# SELECTED EXTRACT
※ ※ ※
# SKY 3DS PLUS



## THYPLEX (May 24, 2017)

Where Can i buy a Sky 3ds plus at the cheapest price ?
I'm Italian living in Italy (Rome) , if that matters


----------



## how_do_i_do_that (May 24, 2017)

You can look through the reseller list to find out which one you think is the cheapest for you. There are at least 3 vendors that sells in your country, if your not looking to wait 2-4 weeks from asia for shipping.

http://sky3dsplus.net/reseller.html

The average cost is anywhere between 80-100 (doesn't matter what currency your looking at), this is without a microSD. Flashcarts for the current systems tend to never be cheap.


----------



## THYPLEX (May 24, 2017)

Thanks for your reply , but another thing : 
What kind of micro SD would you like to suggest?


----------



## how_do_i_do_that (May 24, 2017)
※ ※ ※
# DATA SEGMENT
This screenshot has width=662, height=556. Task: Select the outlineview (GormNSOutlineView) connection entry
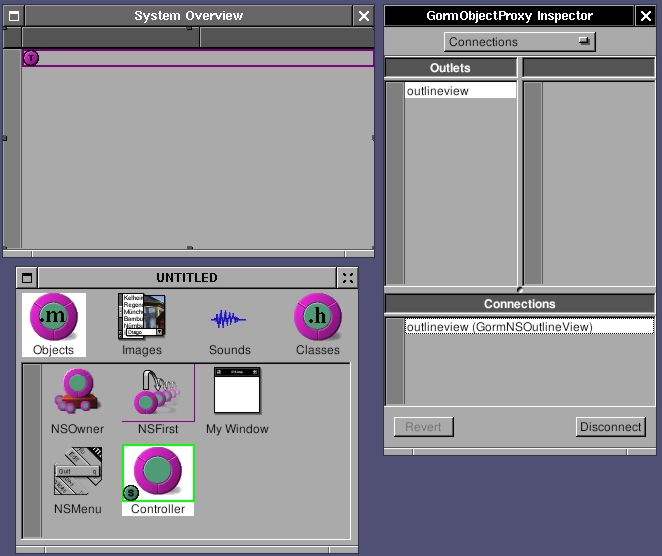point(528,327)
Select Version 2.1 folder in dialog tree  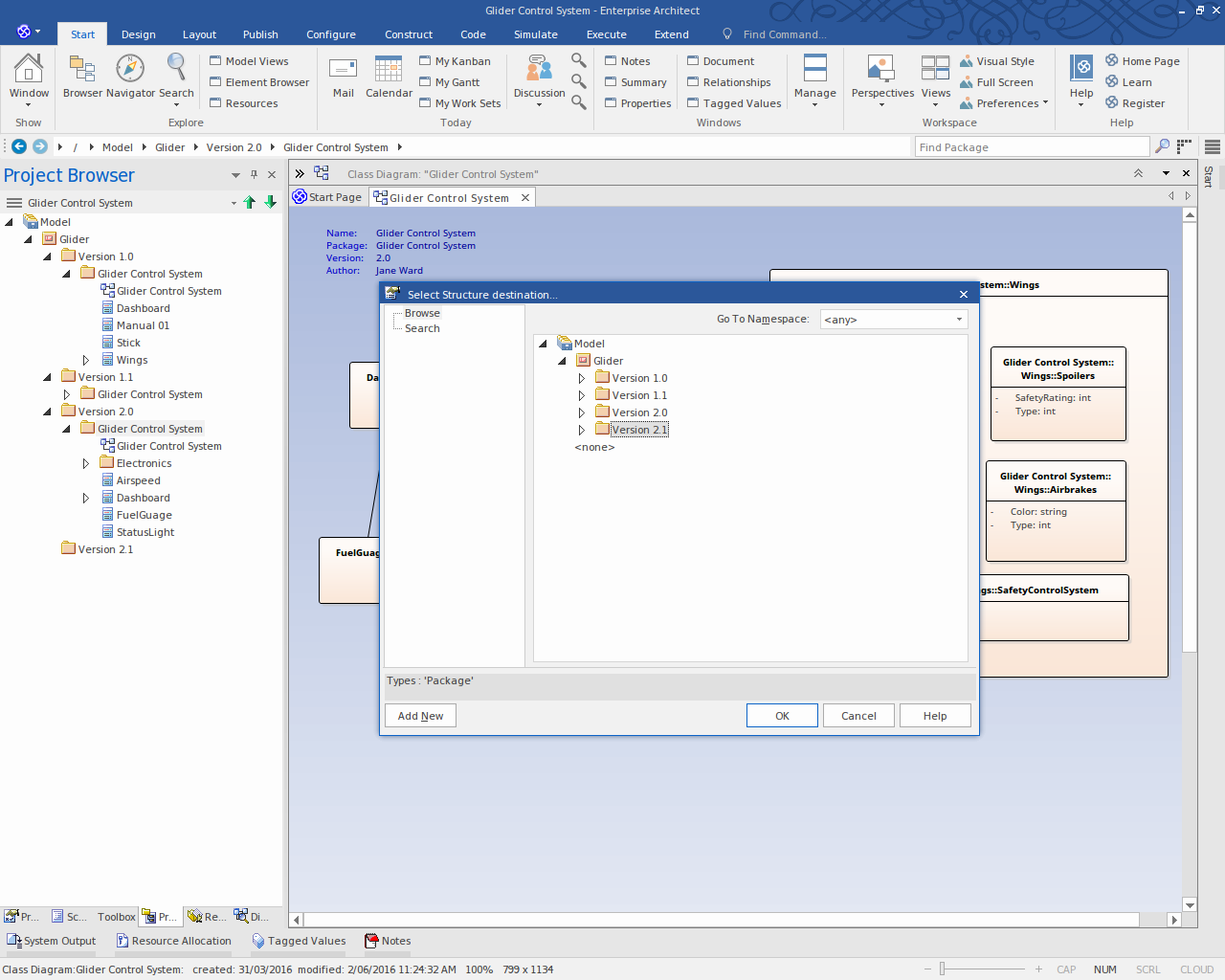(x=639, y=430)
※ ※ ※
# EXERCISE INSTRUCTIONS
a. Print the Sky 3DS Plus thread word for word, from "http://sky3dsplus.net/reseller.html" to "like to suggest?".
b. Proceed with the Sky 3DS Plus forum thread, picking up right after its final line.

# TASK-BY-TASK RESULTS
a.
http://sky3dsplus.net/reseller.html

The average cost is anywhere between 80-100 (doesn't matter what currency your looking at), this is without a microSD. Flashcarts for the current systems tend to never be cheap.


----------



## THYPLEX (May 24, 2017)

Thanks for your reply , but another thing : 
What kind of micro SD would you like to suggest?

b.
If you don't want to cycle through alot of roms, get a 16GB or 32GB microSD, the 32GB one will still require alot of cycling. Anything larger will require a few minutes of cycling if you have alot of roms you want to carry with you.


---

You will want to have about 512KB  set aside per rom, this is for the save file. Can reach upto 4MB on newer roms. Pokemon roms save the save data on the writeable part of the ROM, you will want to make sure you have enough space like a normal save file.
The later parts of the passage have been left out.